EXERCISE REQUIREMENTS: Retype the records below, line for line, without altering anything.

SUPPLIED MATERIAL:
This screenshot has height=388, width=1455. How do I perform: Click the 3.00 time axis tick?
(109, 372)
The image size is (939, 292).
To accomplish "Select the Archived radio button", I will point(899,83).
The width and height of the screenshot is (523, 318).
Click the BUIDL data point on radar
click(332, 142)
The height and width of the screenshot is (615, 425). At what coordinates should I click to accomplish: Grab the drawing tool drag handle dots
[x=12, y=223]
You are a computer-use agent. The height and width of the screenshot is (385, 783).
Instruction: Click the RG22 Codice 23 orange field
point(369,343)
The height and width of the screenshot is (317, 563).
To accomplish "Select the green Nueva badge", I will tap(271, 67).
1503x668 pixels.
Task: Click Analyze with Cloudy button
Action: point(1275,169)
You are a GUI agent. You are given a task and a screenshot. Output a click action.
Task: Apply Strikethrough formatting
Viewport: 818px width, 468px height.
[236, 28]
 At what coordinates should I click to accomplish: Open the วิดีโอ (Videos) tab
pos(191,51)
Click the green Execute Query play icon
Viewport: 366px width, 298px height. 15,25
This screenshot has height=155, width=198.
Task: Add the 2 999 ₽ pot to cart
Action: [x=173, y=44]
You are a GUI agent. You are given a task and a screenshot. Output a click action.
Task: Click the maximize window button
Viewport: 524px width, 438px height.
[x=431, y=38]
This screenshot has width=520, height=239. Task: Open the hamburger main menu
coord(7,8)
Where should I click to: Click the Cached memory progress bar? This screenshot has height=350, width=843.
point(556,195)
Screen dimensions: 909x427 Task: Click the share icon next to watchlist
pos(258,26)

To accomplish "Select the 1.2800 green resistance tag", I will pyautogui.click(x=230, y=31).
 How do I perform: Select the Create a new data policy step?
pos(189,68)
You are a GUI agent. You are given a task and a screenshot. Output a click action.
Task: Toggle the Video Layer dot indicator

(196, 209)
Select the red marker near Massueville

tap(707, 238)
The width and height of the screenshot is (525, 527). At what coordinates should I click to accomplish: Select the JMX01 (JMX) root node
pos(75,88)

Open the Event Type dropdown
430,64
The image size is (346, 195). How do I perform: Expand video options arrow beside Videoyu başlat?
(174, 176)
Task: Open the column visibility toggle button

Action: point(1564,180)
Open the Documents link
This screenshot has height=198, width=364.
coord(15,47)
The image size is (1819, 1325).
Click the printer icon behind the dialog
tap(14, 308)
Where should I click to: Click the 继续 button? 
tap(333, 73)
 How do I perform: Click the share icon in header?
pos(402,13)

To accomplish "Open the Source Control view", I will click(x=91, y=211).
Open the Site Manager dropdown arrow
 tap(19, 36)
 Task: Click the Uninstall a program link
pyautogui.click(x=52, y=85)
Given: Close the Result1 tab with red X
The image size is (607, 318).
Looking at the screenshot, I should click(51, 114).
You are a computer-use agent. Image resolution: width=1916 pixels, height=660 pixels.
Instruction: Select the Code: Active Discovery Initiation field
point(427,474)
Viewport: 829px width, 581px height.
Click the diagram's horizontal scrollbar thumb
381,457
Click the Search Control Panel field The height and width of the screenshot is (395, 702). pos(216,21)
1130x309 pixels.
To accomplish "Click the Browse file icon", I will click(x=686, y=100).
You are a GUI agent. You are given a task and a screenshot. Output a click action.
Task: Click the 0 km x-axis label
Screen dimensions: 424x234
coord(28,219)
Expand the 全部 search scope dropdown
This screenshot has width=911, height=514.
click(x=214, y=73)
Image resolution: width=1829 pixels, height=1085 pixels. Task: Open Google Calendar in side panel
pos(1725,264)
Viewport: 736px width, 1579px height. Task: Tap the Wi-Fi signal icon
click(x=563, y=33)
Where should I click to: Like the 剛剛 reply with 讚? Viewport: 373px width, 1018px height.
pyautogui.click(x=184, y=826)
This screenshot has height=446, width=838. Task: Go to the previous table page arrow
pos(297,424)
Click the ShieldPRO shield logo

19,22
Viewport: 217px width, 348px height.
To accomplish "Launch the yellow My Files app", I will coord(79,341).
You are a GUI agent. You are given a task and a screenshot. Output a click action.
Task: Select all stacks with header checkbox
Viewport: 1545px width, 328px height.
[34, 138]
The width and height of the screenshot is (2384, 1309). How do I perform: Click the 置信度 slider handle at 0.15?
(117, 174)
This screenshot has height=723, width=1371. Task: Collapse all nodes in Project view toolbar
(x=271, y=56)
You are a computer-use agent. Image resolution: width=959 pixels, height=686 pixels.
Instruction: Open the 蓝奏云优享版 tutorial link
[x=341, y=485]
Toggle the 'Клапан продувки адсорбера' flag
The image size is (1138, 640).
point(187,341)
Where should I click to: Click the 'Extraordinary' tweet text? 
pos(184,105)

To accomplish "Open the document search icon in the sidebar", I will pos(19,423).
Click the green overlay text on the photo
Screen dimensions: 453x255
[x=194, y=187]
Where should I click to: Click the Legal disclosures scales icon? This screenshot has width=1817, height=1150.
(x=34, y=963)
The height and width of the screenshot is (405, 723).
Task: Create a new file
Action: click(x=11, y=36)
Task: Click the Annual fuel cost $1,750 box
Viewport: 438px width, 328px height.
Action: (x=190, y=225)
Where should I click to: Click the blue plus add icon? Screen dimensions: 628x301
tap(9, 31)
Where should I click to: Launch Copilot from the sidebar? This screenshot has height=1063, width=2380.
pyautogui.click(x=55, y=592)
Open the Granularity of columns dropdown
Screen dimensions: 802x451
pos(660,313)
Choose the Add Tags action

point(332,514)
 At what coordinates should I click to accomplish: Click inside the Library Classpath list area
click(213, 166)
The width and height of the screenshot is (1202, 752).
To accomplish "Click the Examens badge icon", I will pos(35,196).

SOLUTION TO THE EXERCISE:
This screenshot has height=388, width=1455. How do I perform: Click the 3.00 time axis tick?
(109, 372)
The image size is (939, 292).
To accomplish "Select the Archived radio button", I will point(899,83).
The width and height of the screenshot is (523, 318).
Click the BUIDL data point on radar
click(332, 142)
The height and width of the screenshot is (615, 425). At what coordinates should I click to accomplish: Grab the drawing tool drag handle dots
[x=12, y=223]
You are a computer-use agent. The height and width of the screenshot is (385, 783).
Instruction: Click the RG22 Codice 23 orange field
point(369,343)
The height and width of the screenshot is (317, 563).
To accomplish "Select the green Nueva badge", I will tap(271, 67).
1503x668 pixels.
Task: Click Analyze with Cloudy button
Action: point(1275,169)
You are a GUI agent. You are given a task and a screenshot. Output a click action.
Task: Apply Strikethrough formatting
Viewport: 818px width, 468px height.
[236, 28]
 At what coordinates should I click to accomplish: Open the วิดีโอ (Videos) tab
pos(191,51)
Click the green Execute Query play icon
Viewport: 366px width, 298px height. 15,25
This screenshot has height=155, width=198.
Task: Add the 2 999 ₽ pot to cart
Action: [x=173, y=44]
You are a GUI agent. You are given a task and a screenshot. Output a click action.
Task: Click the maximize window button
Viewport: 524px width, 438px height.
[x=431, y=38]
This screenshot has width=520, height=239. Task: Open the hamburger main menu
coord(7,8)
Where should I click to: Click the Cached memory progress bar? This screenshot has height=350, width=843.
point(556,195)
Screen dimensions: 909x427 Task: Click the share icon next to watchlist
pos(258,26)

To accomplish "Select the 1.2800 green resistance tag", I will pyautogui.click(x=230, y=31).
 How do I perform: Select the Create a new data policy step?
pos(189,68)
You are a GUI agent. You are given a task and a screenshot. Output a click action.
Task: Toggle the Video Layer dot indicator

(196, 209)
Select the red marker near Massueville

tap(707, 238)
The width and height of the screenshot is (525, 527). At what coordinates should I click to accomplish: Select the JMX01 (JMX) root node
pos(75,88)

Open the Event Type dropdown
430,64
The image size is (346, 195). How do I perform: Expand video options arrow beside Videoyu başlat?
(174, 176)
Task: Open the column visibility toggle button

Action: point(1564,180)
Open the Documents link
This screenshot has height=198, width=364.
coord(15,47)
The image size is (1819, 1325).
Click the printer icon behind the dialog
tap(14, 308)
Where should I click to: Click the 继续 button? 
tap(333, 73)
 How do I perform: Click the share icon in header?
pos(402,13)

To accomplish "Open the Source Control view", I will click(x=91, y=211).
Open the Site Manager dropdown arrow
 tap(19, 36)
 Task: Click the Uninstall a program link
pyautogui.click(x=52, y=85)
Given: Close the Result1 tab with red X
The image size is (607, 318).
Looking at the screenshot, I should click(51, 114).
You are a computer-use agent. Image resolution: width=1916 pixels, height=660 pixels.
Instruction: Select the Code: Active Discovery Initiation field
point(427,474)
Viewport: 829px width, 581px height.
Click the diagram's horizontal scrollbar thumb
381,457
Click the Search Control Panel field The height and width of the screenshot is (395, 702). pos(216,21)
1130x309 pixels.
To accomplish "Click the Browse file icon", I will click(x=686, y=100).
You are a GUI agent. You are given a task and a screenshot. Output a click action.
Task: Click the 0 km x-axis label
Screen dimensions: 424x234
coord(28,219)
Expand the 全部 search scope dropdown
This screenshot has width=911, height=514.
click(x=214, y=73)
Image resolution: width=1829 pixels, height=1085 pixels. Task: Open Google Calendar in side panel
pos(1725,264)
Viewport: 736px width, 1579px height. Task: Tap the Wi-Fi signal icon
click(x=563, y=33)
Where should I click to: Like the 剛剛 reply with 讚? Viewport: 373px width, 1018px height.
pyautogui.click(x=184, y=826)
This screenshot has height=446, width=838. Task: Go to the previous table page arrow
pos(297,424)
Click the ShieldPRO shield logo

19,22
Viewport: 217px width, 348px height.
To accomplish "Launch the yellow My Files app", I will coord(79,341).
You are a GUI agent. You are given a task and a screenshot. Output a click action.
Task: Select all stacks with header checkbox
Viewport: 1545px width, 328px height.
[34, 138]
The width and height of the screenshot is (2384, 1309). How do I perform: Click the 置信度 slider handle at 0.15?
(117, 174)
This screenshot has height=723, width=1371. Task: Collapse all nodes in Project view toolbar
(x=271, y=56)
You are a computer-use agent. Image resolution: width=959 pixels, height=686 pixels.
Instruction: Open the 蓝奏云优享版 tutorial link
[x=341, y=485]
Toggle the 'Клапан продувки адсорбера' flag
The image size is (1138, 640).
point(187,341)
Where should I click to: Click the 'Extraordinary' tweet text? 
pos(184,105)

To accomplish "Open the document search icon in the sidebar", I will pos(19,423).
Click the green overlay text on the photo
Screen dimensions: 453x255
[x=194, y=187]
Where should I click to: Click the Legal disclosures scales icon? This screenshot has width=1817, height=1150.
(x=34, y=963)
The height and width of the screenshot is (405, 723).
Task: Create a new file
Action: click(x=11, y=36)
Task: Click the Annual fuel cost $1,750 box
Viewport: 438px width, 328px height.
Action: (x=190, y=225)
Where should I click to: Click the blue plus add icon? Screen dimensions: 628x301
tap(9, 31)
Where should I click to: Launch Copilot from the sidebar? This screenshot has height=1063, width=2380.
pyautogui.click(x=55, y=592)
Open the Granularity of columns dropdown
Screen dimensions: 802x451
pos(660,313)
Choose the Add Tags action

point(332,514)
 At what coordinates should I click to accomplish: Click inside the Library Classpath list area
click(213, 166)
The width and height of the screenshot is (1202, 752).
To accomplish "Click the Examens badge icon", I will pos(35,196).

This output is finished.